To be done
Scale the lines between the one holding "Opt Out (657, 1450)" and the one holding "Condiciones Generales (340, 2568)", inclusive, by writing them all out again, requests included, with every click coordinate in the answers multiplied by 2 and rounded to a whole number, halves rounded up. Give only those lines and leave the pictures out.

Data supplied
━━━
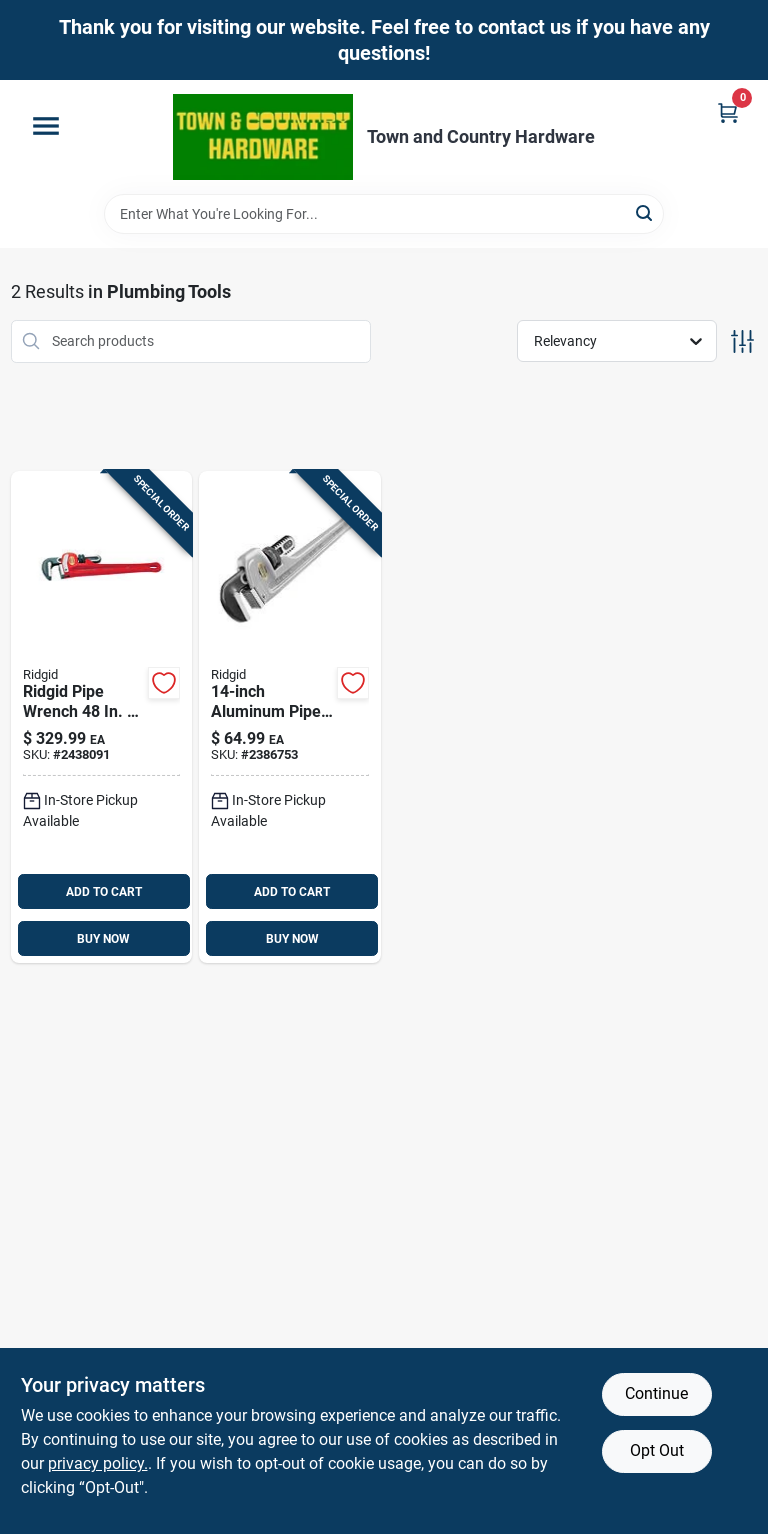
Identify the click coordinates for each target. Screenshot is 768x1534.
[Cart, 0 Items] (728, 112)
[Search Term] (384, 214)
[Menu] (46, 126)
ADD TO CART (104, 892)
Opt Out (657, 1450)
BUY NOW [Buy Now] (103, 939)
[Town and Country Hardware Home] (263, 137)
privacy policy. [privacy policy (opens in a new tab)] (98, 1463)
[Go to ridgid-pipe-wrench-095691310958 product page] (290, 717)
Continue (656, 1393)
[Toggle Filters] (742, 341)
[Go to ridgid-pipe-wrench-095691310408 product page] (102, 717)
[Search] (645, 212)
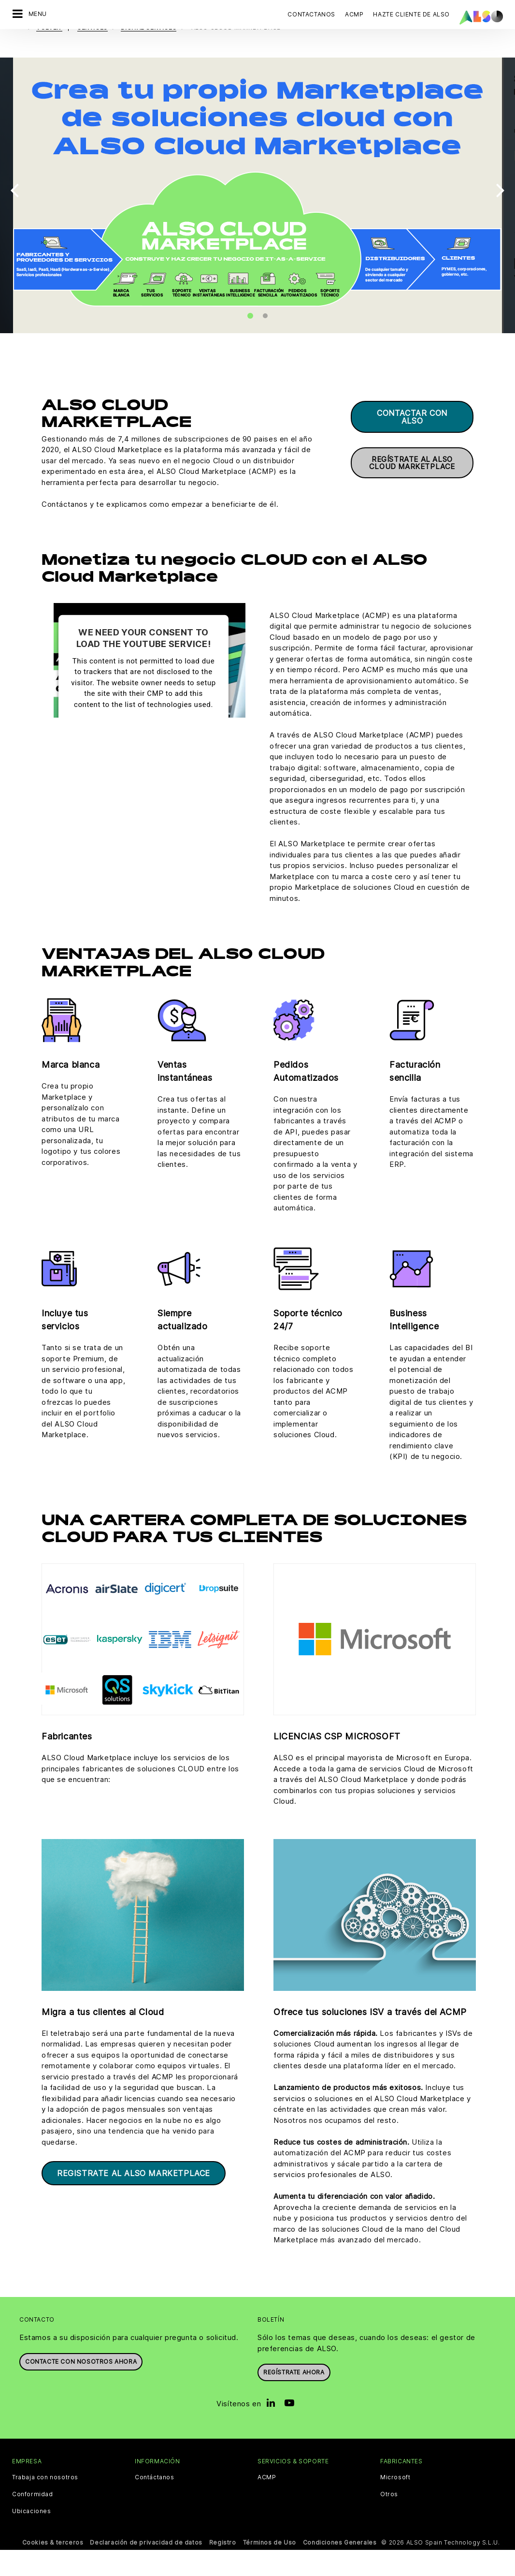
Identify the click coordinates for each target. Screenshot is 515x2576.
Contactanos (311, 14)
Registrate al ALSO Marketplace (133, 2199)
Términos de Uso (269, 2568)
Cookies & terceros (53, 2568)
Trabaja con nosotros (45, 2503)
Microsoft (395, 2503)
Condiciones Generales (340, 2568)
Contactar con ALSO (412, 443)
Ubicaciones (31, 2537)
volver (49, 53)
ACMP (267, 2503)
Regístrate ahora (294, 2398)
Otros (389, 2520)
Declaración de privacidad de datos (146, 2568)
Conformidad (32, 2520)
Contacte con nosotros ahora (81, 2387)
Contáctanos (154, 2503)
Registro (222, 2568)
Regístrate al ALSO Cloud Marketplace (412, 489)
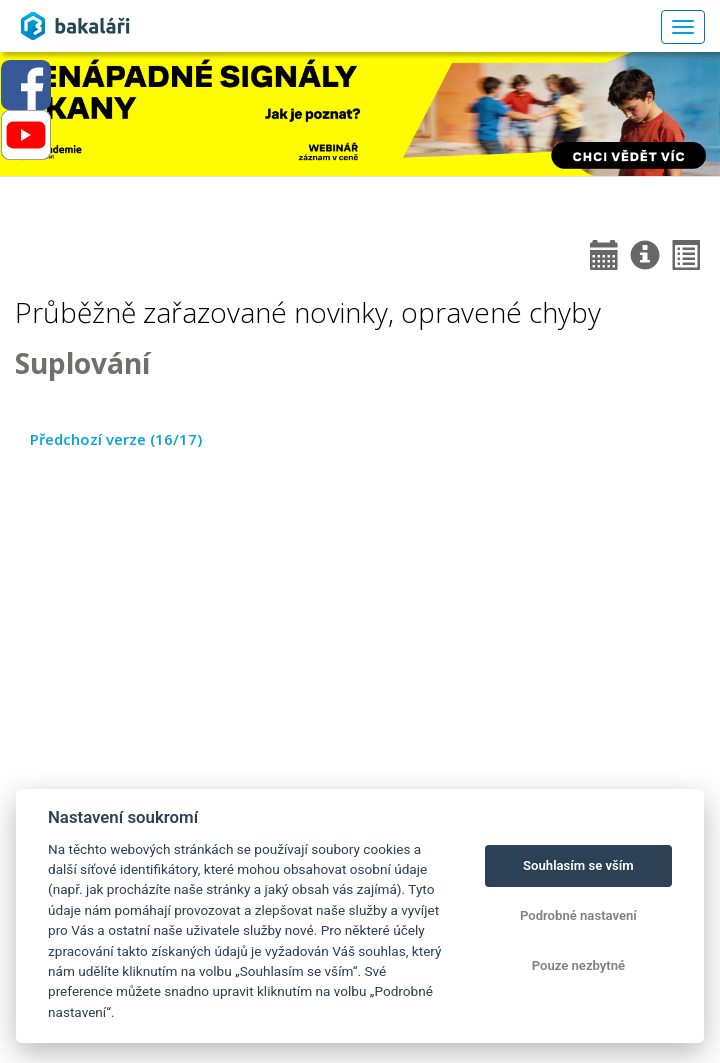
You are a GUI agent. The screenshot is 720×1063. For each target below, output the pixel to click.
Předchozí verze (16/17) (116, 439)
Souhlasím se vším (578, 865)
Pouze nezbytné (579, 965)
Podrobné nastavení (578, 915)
━━━
Worked answer
Opt Out (1314, 2900)
BUY NOW [Buy Now] (206, 1878)
[Town and Country Hardware Home] (526, 274)
privacy policy. [privacy policy (opens in a new tab)] (196, 2926)
[Go to ridgid-pipe-wrench-095691310958 product page] (580, 1434)
Continue (1312, 2786)
[Toggle Filters] (1484, 682)
[Go to ridgid-pipe-wrench-095691310408 product page] (204, 1434)
[Search] (1290, 424)
Identify the click coordinates for each target. Screenshot is 515x2576.
Contactanos (622, 28)
Registrate al ALSO Marketplace (266, 4398)
Términos de Uso (538, 5136)
Cookies & terceros (106, 5136)
Trabaja con nosotros (90, 5006)
Microsoft (790, 5006)
Condiciones Generales (680, 5136)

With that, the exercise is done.